### Record set
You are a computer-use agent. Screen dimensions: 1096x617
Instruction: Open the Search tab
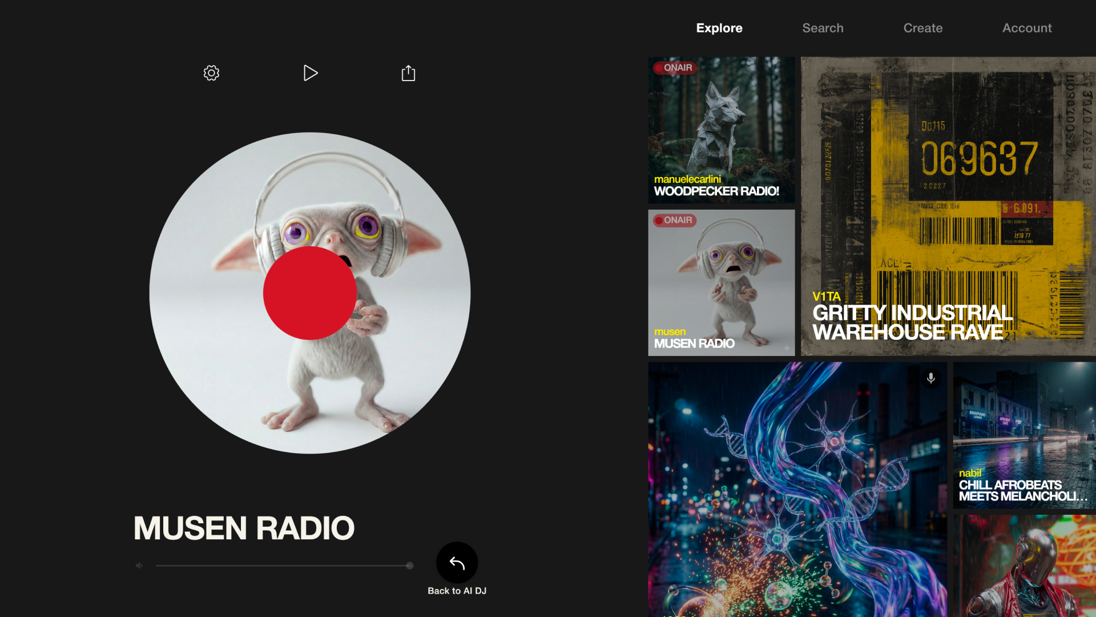pyautogui.click(x=823, y=28)
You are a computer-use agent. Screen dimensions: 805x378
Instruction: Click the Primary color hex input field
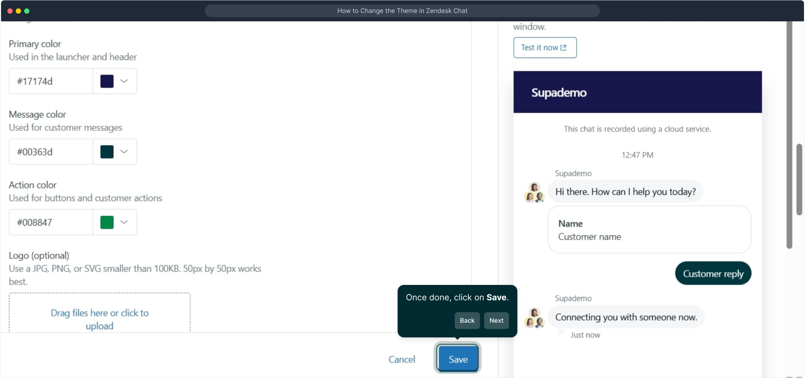pyautogui.click(x=51, y=81)
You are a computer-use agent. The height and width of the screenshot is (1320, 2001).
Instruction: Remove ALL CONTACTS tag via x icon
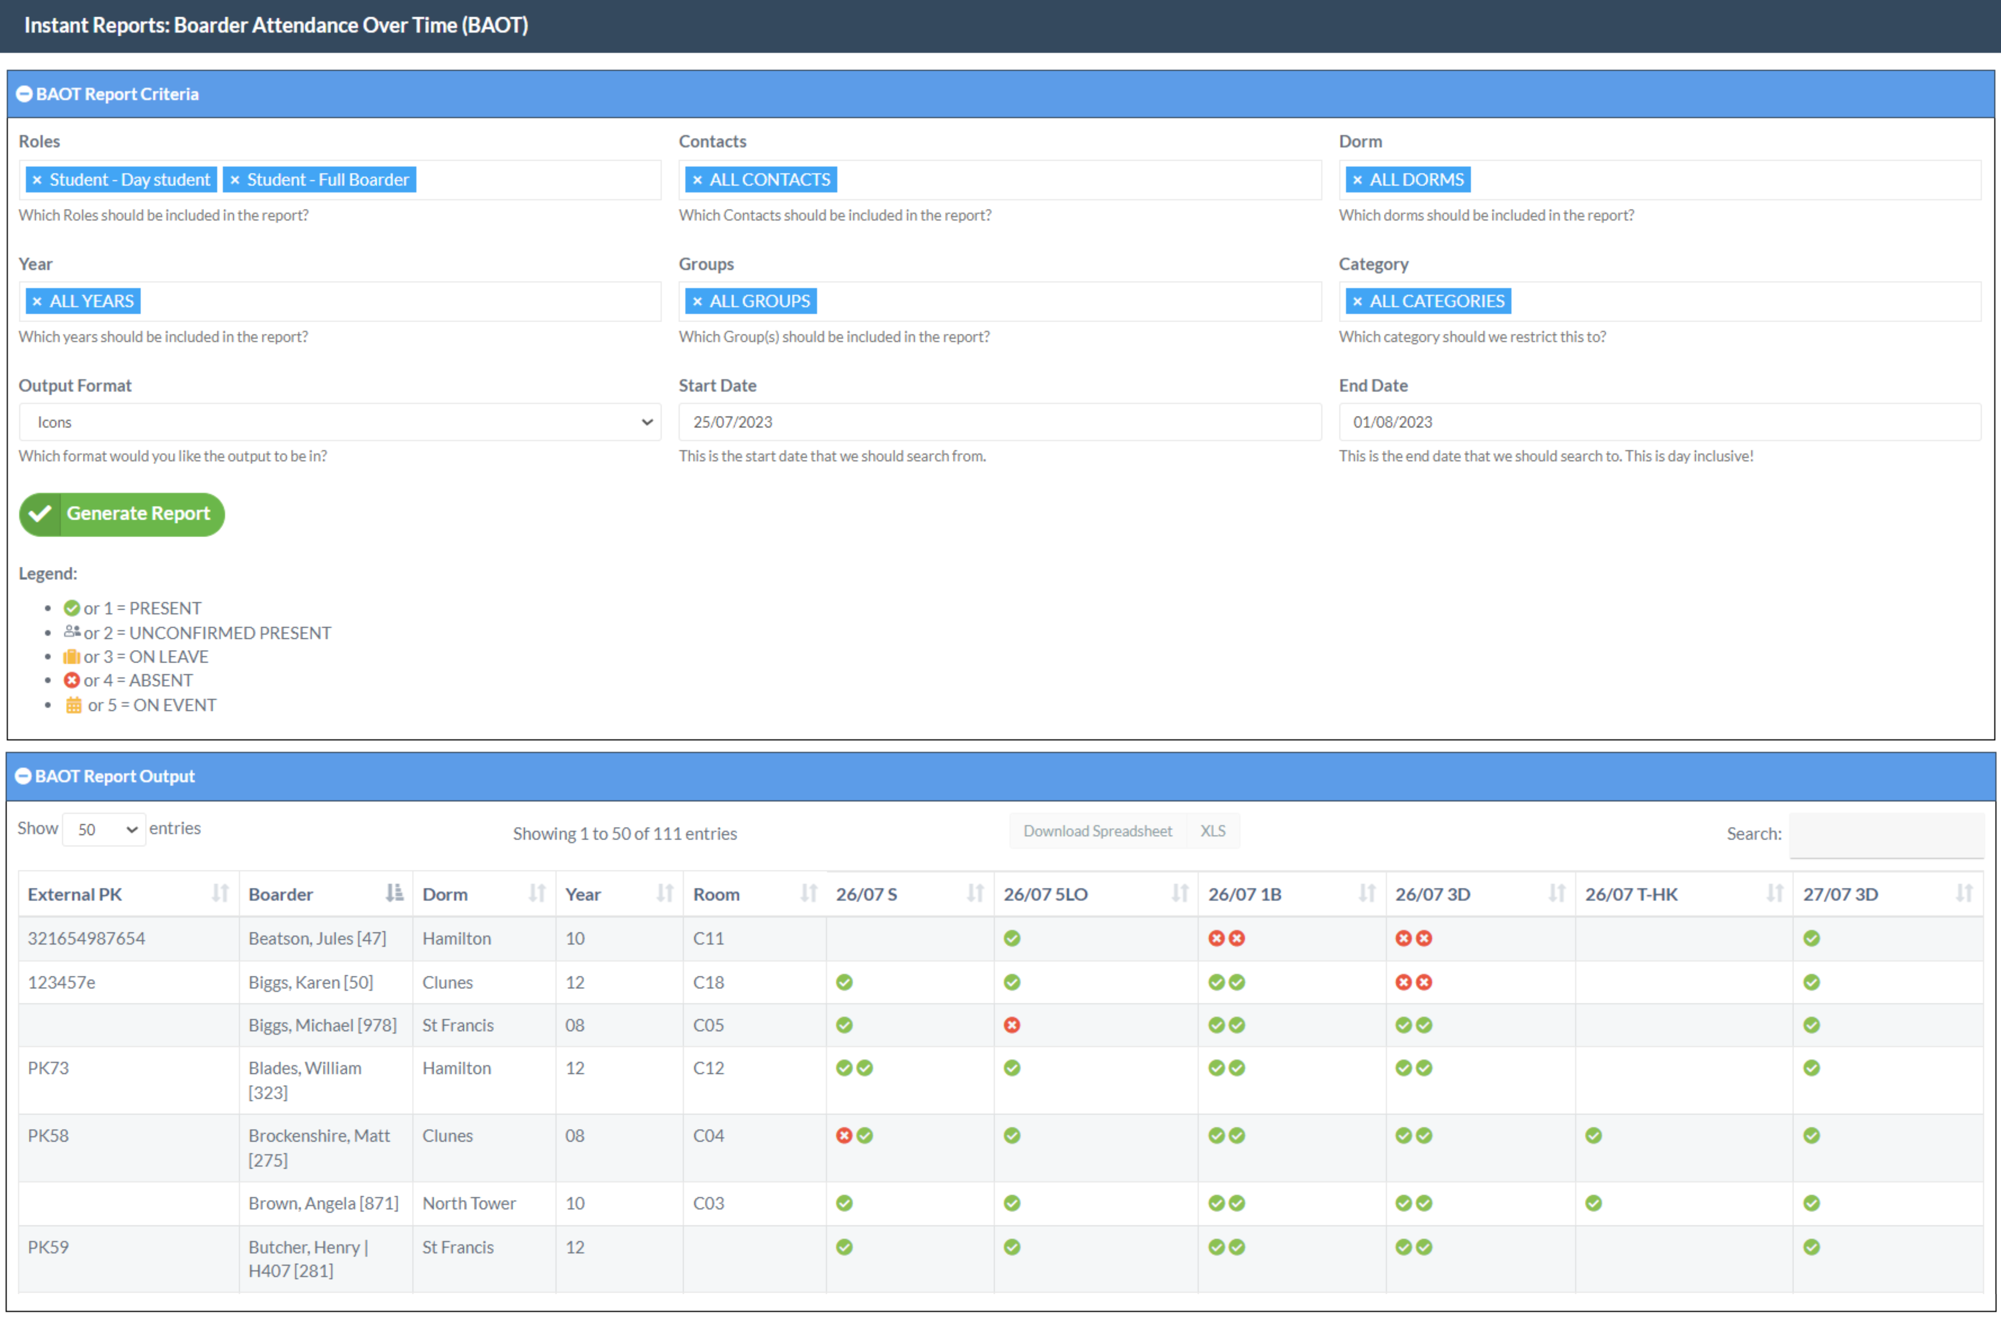click(x=697, y=179)
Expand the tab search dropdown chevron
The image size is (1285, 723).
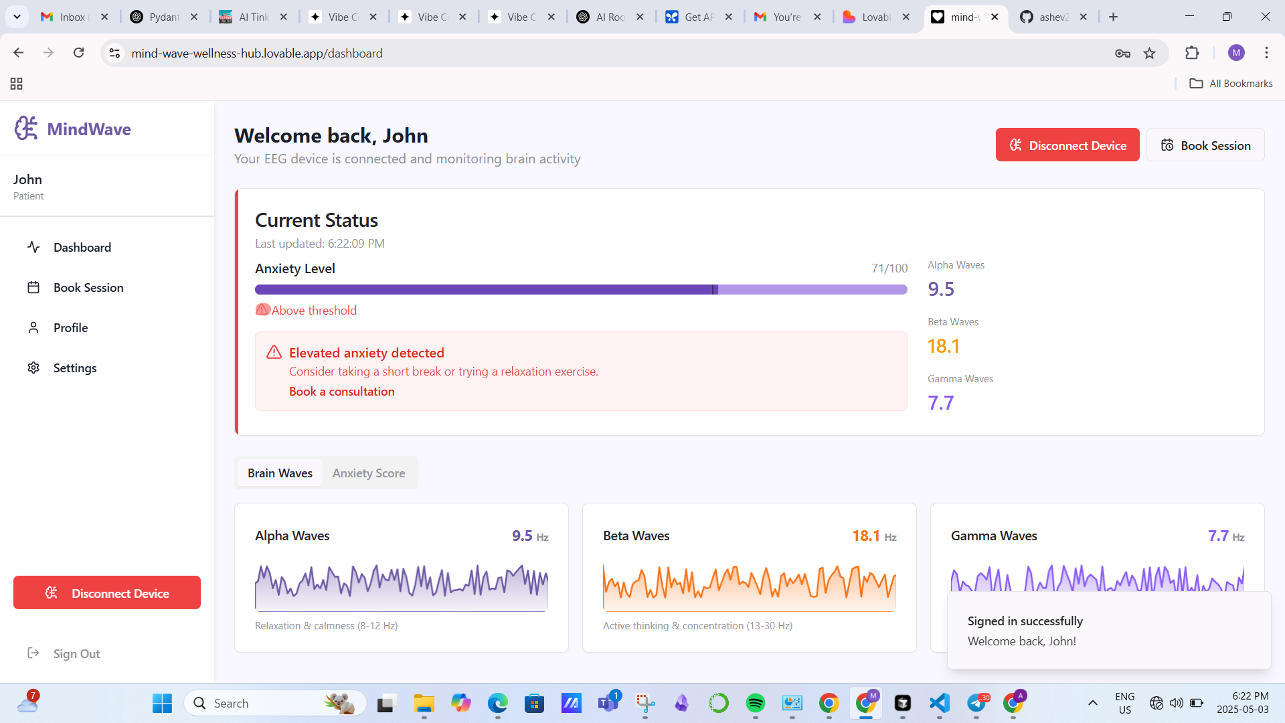click(x=17, y=17)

### What is needed
Restate it all word for word: every record, no pictures.

### Final answer
You are a computer-use agent. Screen dimensions: 1096x617
Instruction: Open the Search tab
pyautogui.click(x=823, y=28)
You are a computer-use agent. Screen dimensions: 805x378
Instruction: Click the Primary color hex input field
pyautogui.click(x=51, y=81)
You are a computer-use agent. The height and width of the screenshot is (1320, 2001).
Instruction: Remove ALL CONTACTS tag via x icon
click(x=697, y=179)
Expand the tab search dropdown chevron
The image size is (1285, 723).
click(x=17, y=17)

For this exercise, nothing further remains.